Murderers?! It’s almost as if the beachcomber knew that within two years, he would be headlong into his first novel, which would be about an imaginary island hiding something of value. No one knew it then, that Stevenson’s solitary tours of Monterey’s beaches would some day soon provide bragging rights to the community as the source of the surf and shore features of “Treasure Island,” the most famous island in fiction.
“As I pored upon my map of Treasure Island,” said RLS in his essay, “Treasure Island,” “the future characters in the book began to appear there visible among imaginary woods; and their brown faces and bright weapons peeped out upon me from unexpected quarters, as they passed to and fro, fighting and hunting treasure, on these few square inches of a flat projection.”

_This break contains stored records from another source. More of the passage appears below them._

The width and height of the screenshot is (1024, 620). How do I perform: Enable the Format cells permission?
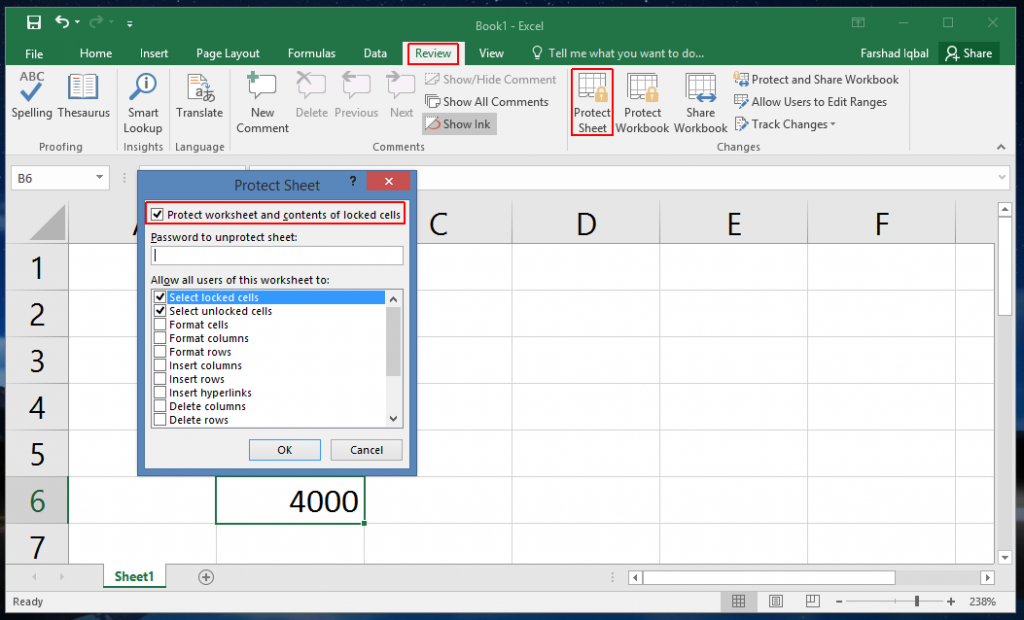tap(160, 324)
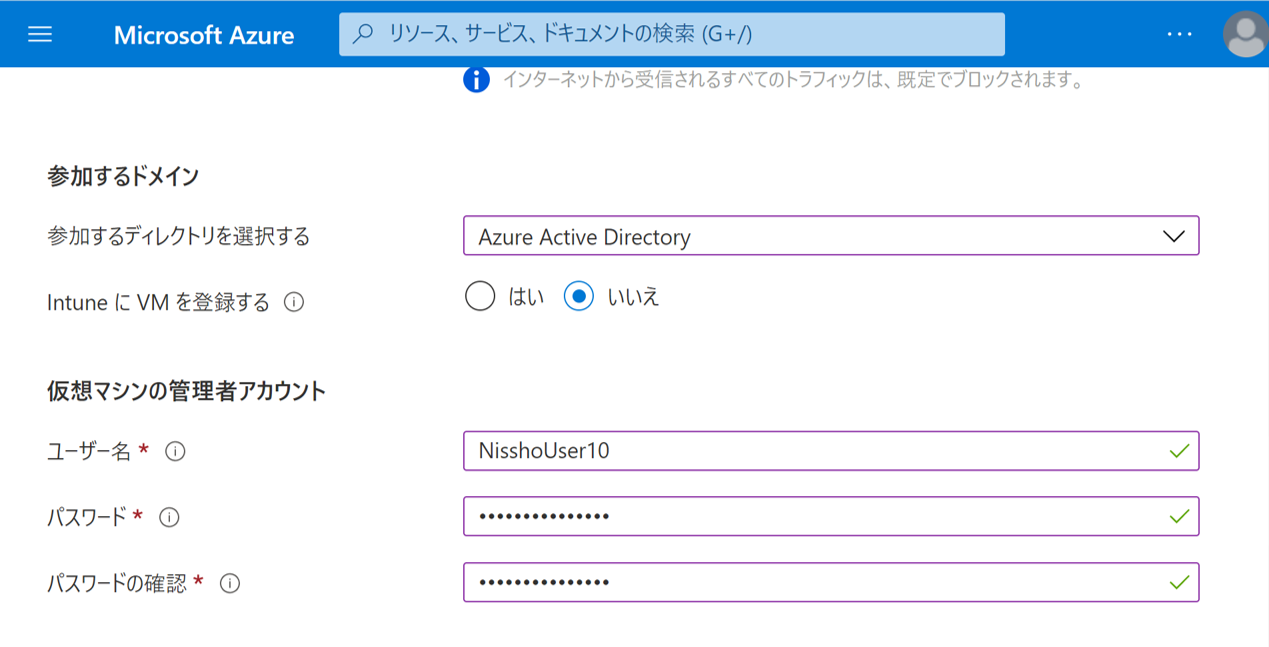Click the search magnifier icon
Viewport: 1269px width, 647px height.
[364, 34]
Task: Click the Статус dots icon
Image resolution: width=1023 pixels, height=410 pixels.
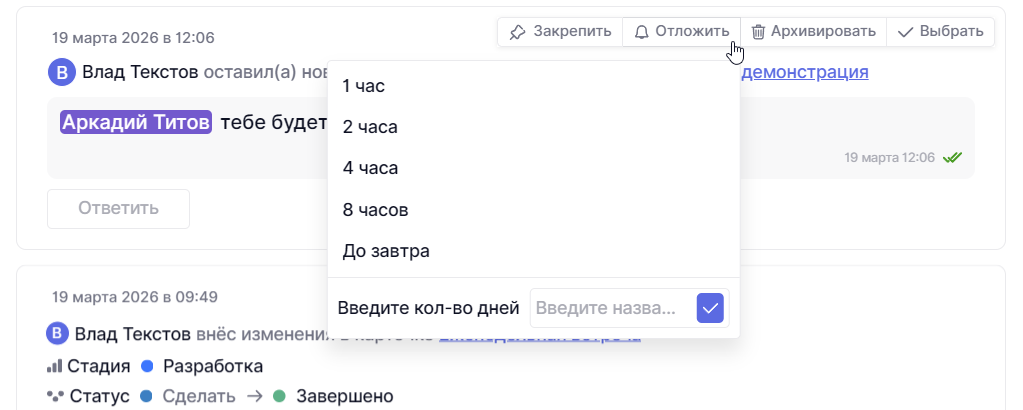Action: click(x=55, y=396)
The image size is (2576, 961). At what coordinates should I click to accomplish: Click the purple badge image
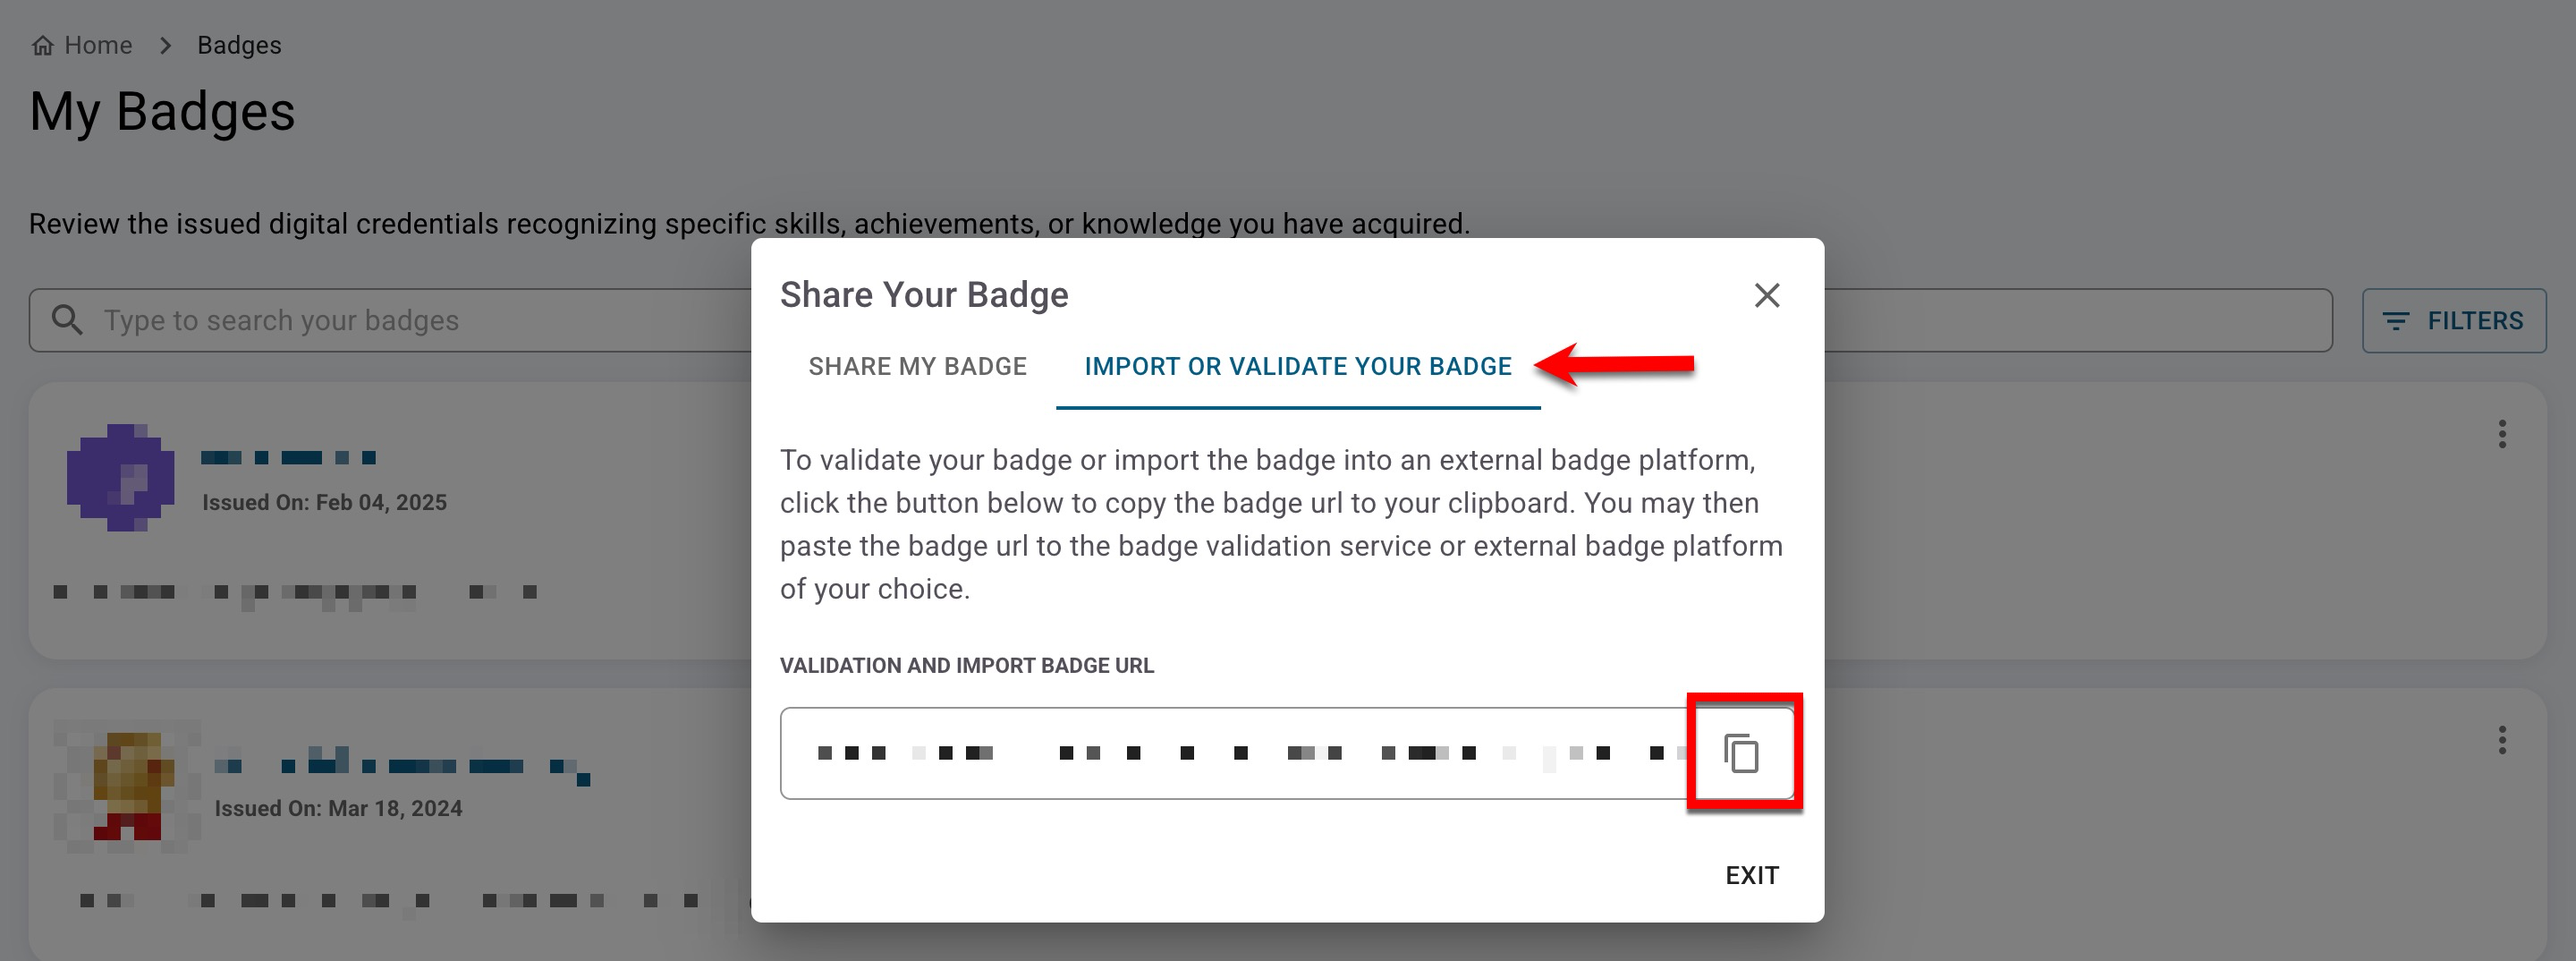tap(120, 477)
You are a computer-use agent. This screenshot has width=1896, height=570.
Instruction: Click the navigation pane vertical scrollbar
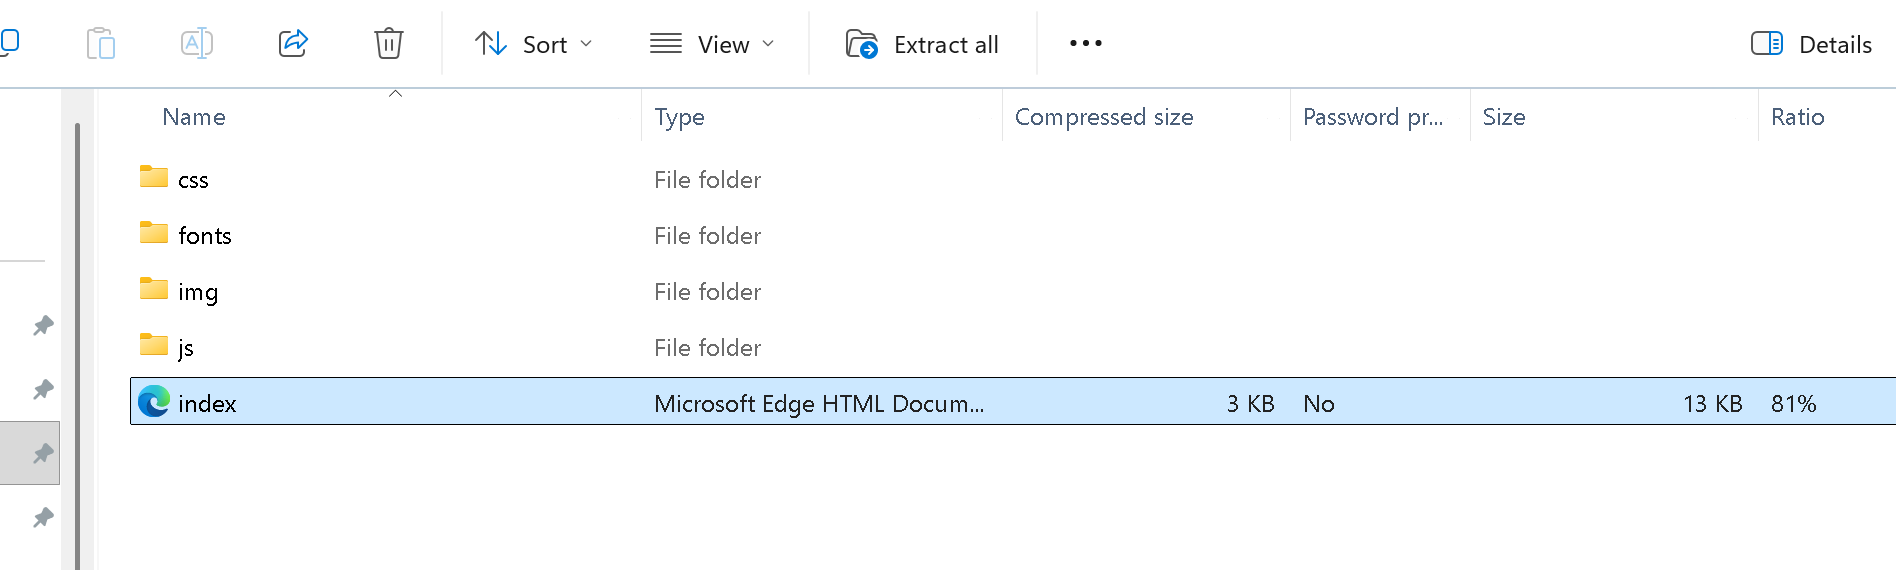coord(77,345)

Woods, as in forest and trees, are one of the favorite features the cosmos had to offer to Robert Louis Stevenson, who said, “The world is so full of a number of things. I’m sure we should all be as happy as kings.” He had already written his essay about the Forest of Fontainebleau in France, in which he spoke of “the wonderful clear, pure air … this thirst for exploration … plunges you into many a deep grove, and drags you over many a stony crest. It is as if the whole wood were full of friendly voices calling you farther in …” In Saranac Lake, the “Hunter” RLS enjoyed his own private reserve on his landlord’s property, everything east of the Saranac River, at least 600 acres of it, including Baker Mountain, all once belonging to the Baker family long before the neighborhoods moved in. Stevenson mentioned the woods behind his “Hunter’s Home” in Saranac Lake several times in his letters. In one, he tells a friend, William Archer, in England, “I like myself better in the woods.”
Eight years before he came to the Adirondacks, Stevenson wrote in his Monterey essay that “all woods lure a rambler onward; but in Monterey it was the surf that particularly invited me to prolong my walks.” One day, one of those walks could have been his last when he might have accidentally ended his mortal existence in a violent and undignified manner as the victim of a lynch mob.